### Exercise
Look through the data that follows and copy each line with the string "will".

### Data

******

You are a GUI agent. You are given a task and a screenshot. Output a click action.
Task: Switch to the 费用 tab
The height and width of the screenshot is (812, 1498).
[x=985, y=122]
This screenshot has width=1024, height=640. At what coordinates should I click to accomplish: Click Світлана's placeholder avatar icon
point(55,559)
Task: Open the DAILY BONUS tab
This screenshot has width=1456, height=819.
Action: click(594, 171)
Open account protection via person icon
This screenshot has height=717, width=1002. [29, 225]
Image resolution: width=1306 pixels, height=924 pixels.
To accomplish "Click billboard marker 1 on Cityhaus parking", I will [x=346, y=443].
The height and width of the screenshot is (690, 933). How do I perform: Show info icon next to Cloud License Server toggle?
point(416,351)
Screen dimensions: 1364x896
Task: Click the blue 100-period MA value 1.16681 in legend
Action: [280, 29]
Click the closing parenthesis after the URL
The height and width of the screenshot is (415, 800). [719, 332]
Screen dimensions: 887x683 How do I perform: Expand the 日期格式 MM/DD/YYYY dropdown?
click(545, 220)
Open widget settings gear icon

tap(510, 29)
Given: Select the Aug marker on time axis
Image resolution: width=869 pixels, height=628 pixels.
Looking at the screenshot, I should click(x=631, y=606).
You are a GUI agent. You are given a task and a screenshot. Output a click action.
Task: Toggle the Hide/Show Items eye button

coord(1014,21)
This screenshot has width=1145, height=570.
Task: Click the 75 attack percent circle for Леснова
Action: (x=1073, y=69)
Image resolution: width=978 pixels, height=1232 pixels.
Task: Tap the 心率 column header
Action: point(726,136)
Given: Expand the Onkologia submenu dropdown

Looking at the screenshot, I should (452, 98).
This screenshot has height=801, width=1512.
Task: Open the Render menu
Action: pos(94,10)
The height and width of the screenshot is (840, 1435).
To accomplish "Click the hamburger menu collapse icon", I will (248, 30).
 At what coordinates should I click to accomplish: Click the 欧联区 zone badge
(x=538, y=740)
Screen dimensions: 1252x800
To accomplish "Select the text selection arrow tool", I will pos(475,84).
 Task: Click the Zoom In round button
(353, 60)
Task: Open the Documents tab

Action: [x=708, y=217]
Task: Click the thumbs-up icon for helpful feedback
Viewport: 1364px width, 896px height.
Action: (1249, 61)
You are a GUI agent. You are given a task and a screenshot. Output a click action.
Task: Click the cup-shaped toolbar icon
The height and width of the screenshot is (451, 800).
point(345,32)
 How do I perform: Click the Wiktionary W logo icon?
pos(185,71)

******

### Problem solution
To accomplish "Click billboard marker 1 on Cityhaus parking", I will [x=346, y=443].
To accomplish "Click the hamburger menu collapse icon", I will (248, 30).
To accomplish "Select the text selection arrow tool", I will pos(475,84).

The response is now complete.